A book off my pre-teen’s stack. She asked me if it would be “okay” for her, so I agreed to read some of it first, curious myself as I’ve never read a book with an asexual character before. Having started, I kept reading to the end, even though it was rather long. The short chapters (some only a page or two!) were just right for my abbreviated attention span right now (still recovering from the car accident). I suggested my daughter read it when she’s older- there’s plenty of frank discussion on sexuality. (Nothing shocking or offensive, but I think it would make her uncomfortable right now for sure).

The main character is Georgia, who at the end of high school is somewhat dismayed to have never kissed anyone. She loves the idea of romance, but when it comes to experiencing it, nothing works for her. Has she just never met the right person yet? She’s determined to find love while at college, in spite of never having had feelings for anyone before- male or female. Her two best friends are at the same college, and she gets assigned a roommate; soon the four of them are often together, attempting to put on a Shakespeare play. Things get messy and complicated when Georgia rather unwisely decides to use her friends to experiment with her ability to feel attraction. Her roommate and her friend Pip seem to hate each other at first, but just can’t admit they really like each other. It’s not until Georgia comes across a group of LGBTQIA students that she starts to realize that not feeling attracted to anyone might simply be who she is. And that it doesn’t at all mean a diminished life, or one devoid of love, because her friendships can be just as strong and supportive as any romance.

It’s a good story with some nice points about relationships and being considerate of other people feelings (by showing how badly it goes when you’re not). But it kind of dragged on for me. Several parts where other characters explained things to Georgia, felt like an info dump. I didn’t mind too much though.
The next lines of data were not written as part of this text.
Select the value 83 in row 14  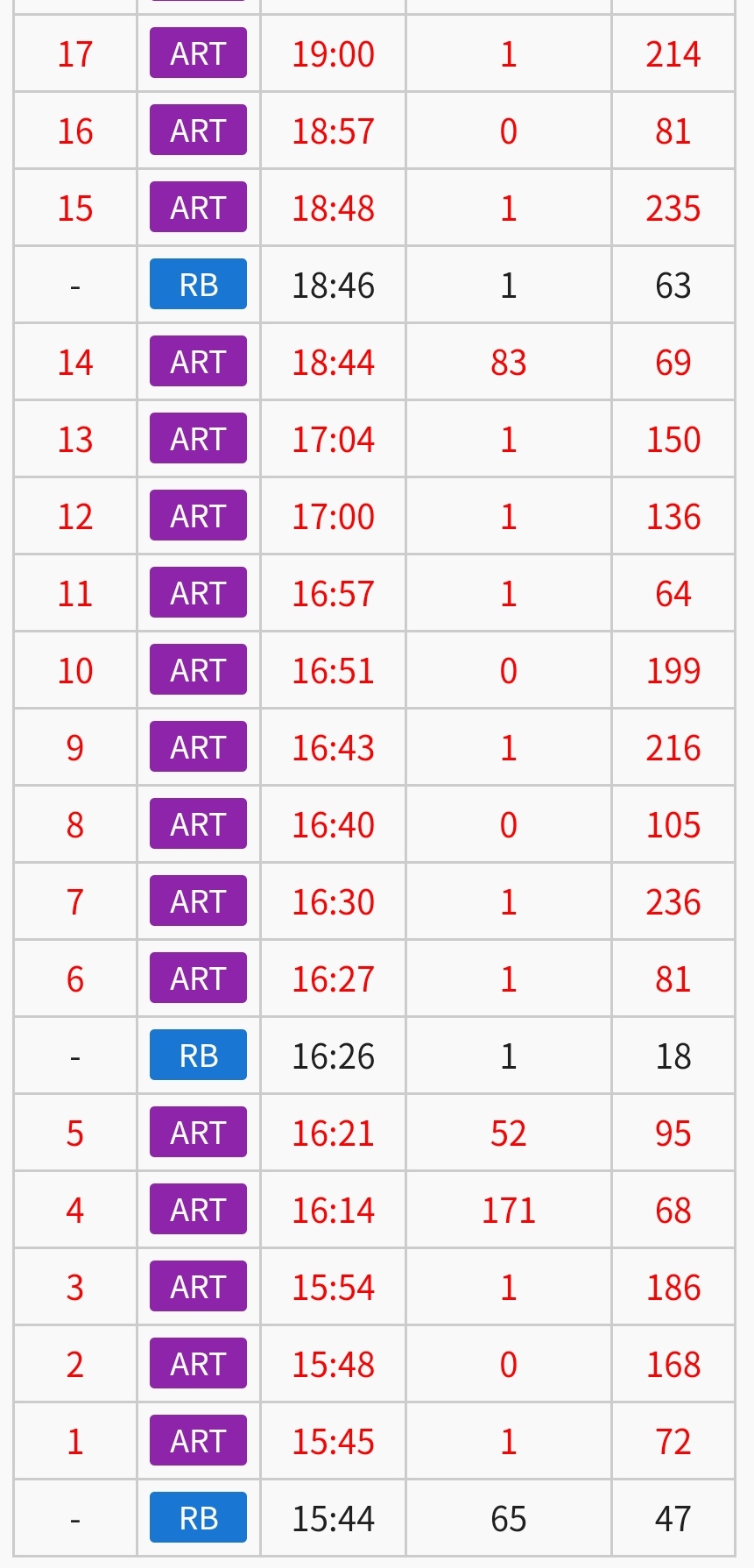coord(508,362)
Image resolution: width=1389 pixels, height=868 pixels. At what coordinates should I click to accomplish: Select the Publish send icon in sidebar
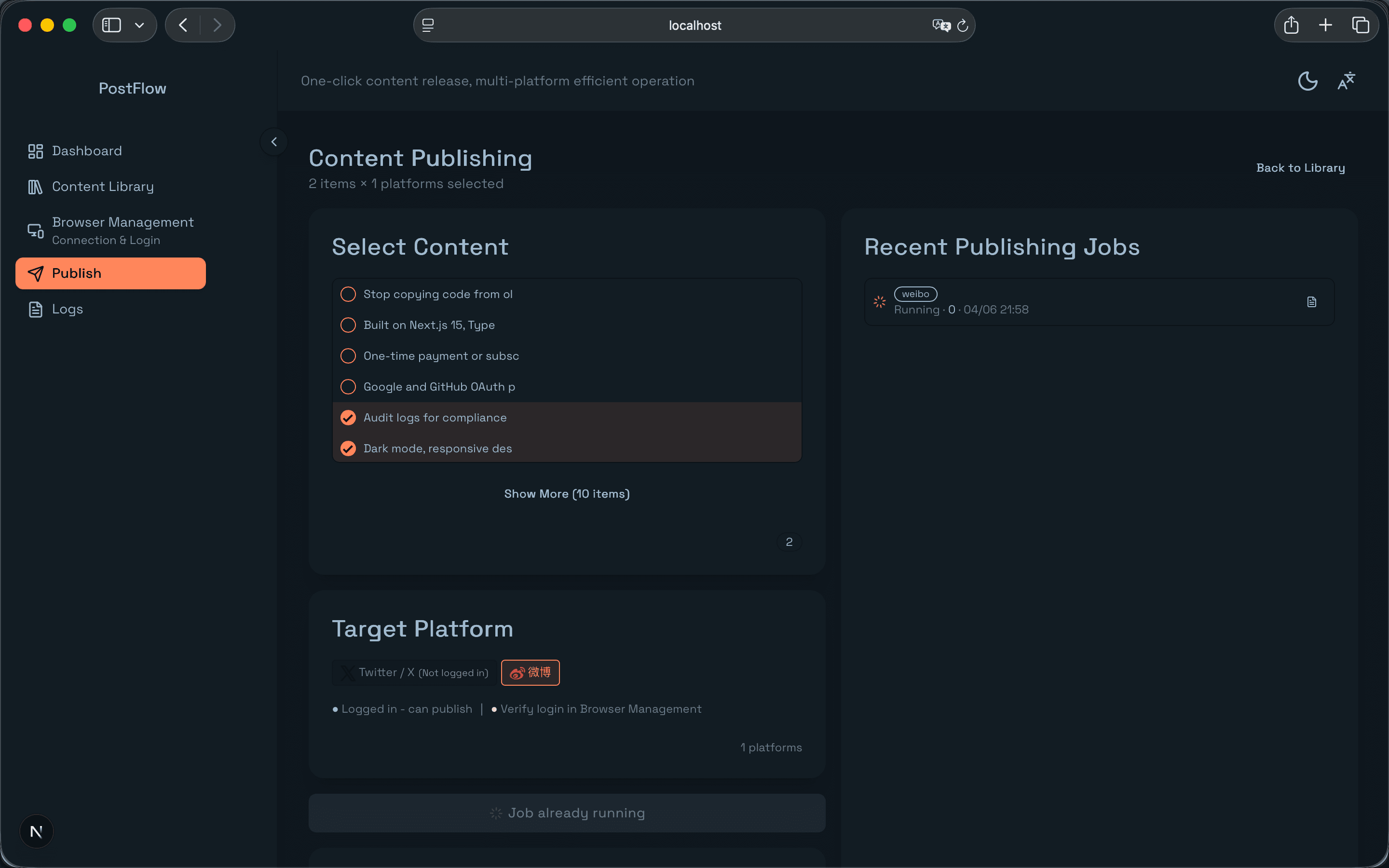36,273
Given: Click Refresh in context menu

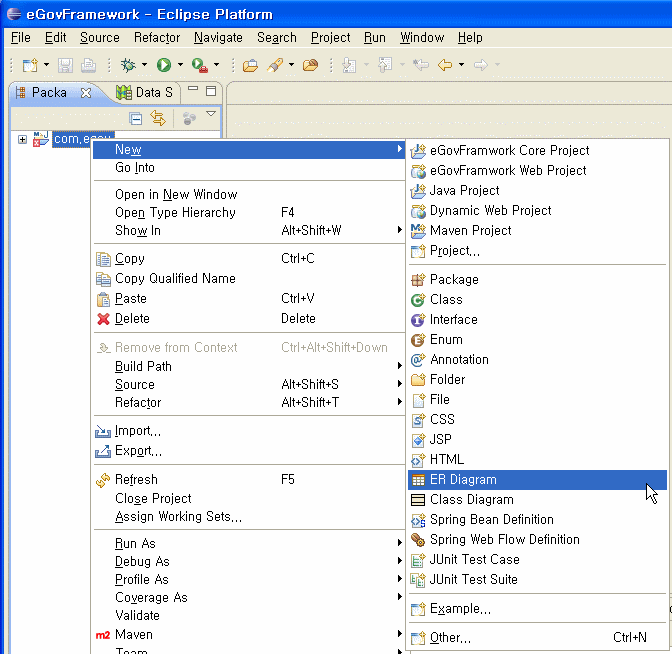Looking at the screenshot, I should point(136,480).
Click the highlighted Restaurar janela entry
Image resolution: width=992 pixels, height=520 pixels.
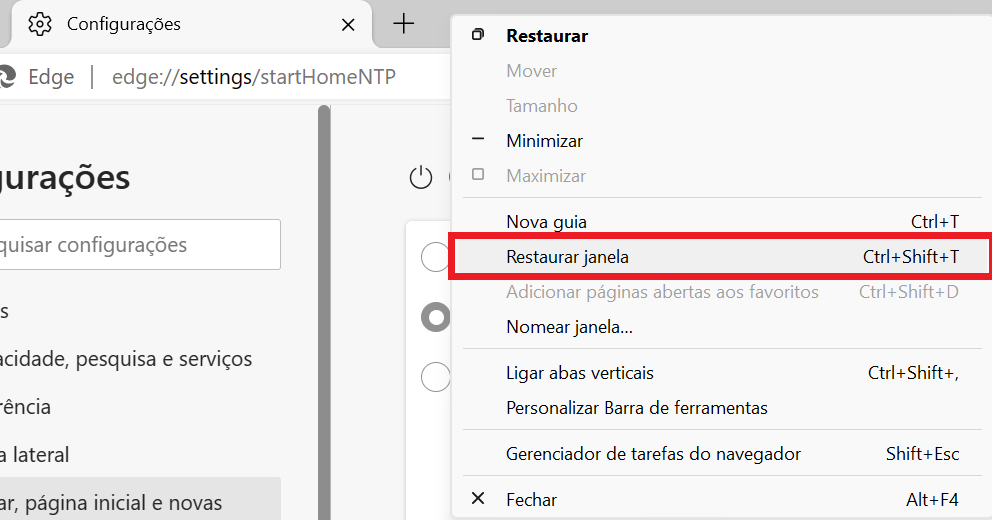[567, 257]
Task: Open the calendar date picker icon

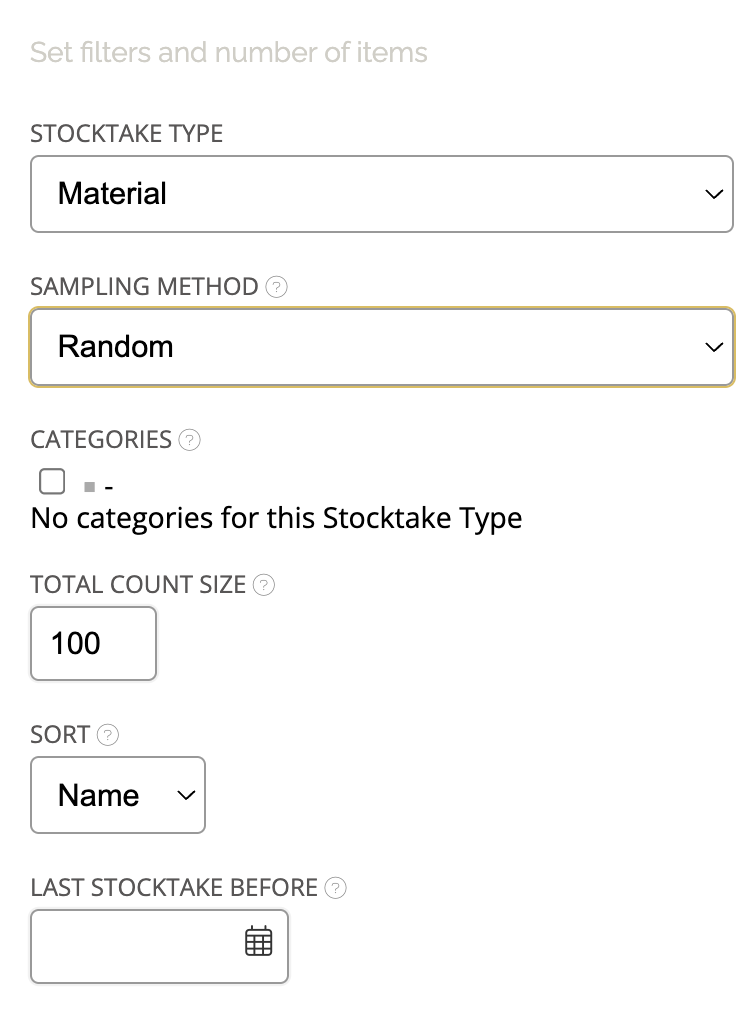Action: (259, 942)
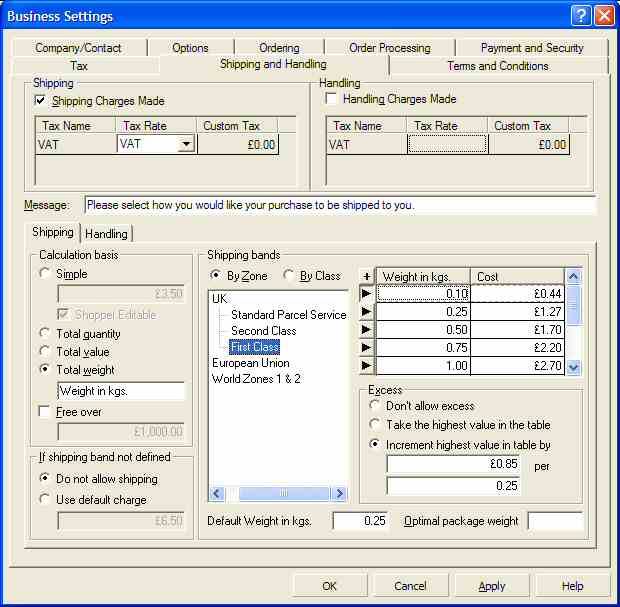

The incredibly short chapters made it easy to dip in and out of this book, which was just what I needed right now.

Borrowed from the public library.

Rating: 3/5
426 pages, 2021

More opinions: Good Books and Good Wine
anyone else?

by Tara Westover

It was hard to listen to this book. I found the story compelling, the phrasing adroit, but the descriptions of abuse and horrible injuries, difficult to hear. In this memoir, the author describes growing up in a large family on the side of a mountain in Idaho. Her father was a fundamentalist and survivalist- to the extreme. They stockpiled food, ammunition and gasoline. They shunned government “handouts”, avoided doctors and didn’t send their kids to school. The author says she was homeschooled, but it didn’t sound very structured or consistent. Her father owned a junkyard where he dismantled automobiles and sold the metal for scrap. He made his kids work in the junkyard- there were few safety precautions, and frequent injuries. Some quite severe. At home, her mother (reluctantly at first) trained to be a midwife, used herbs and tinctures to treat people (including her family) and eventually ran a business selling essential oils. Tara suffered a lot of verbal and emotional abuse from her father and older brother, who eventually also turned violent. It’s shocking how much a blind eye the family turned on this behavior. It’s appalling the kind of excuses they made for it. Later on, looking back, Tara suspected that her father suffered from bipolar disorder, and her brother may have started acting violent after a head injury. More shocking than all that, is that she managed to leave this situation.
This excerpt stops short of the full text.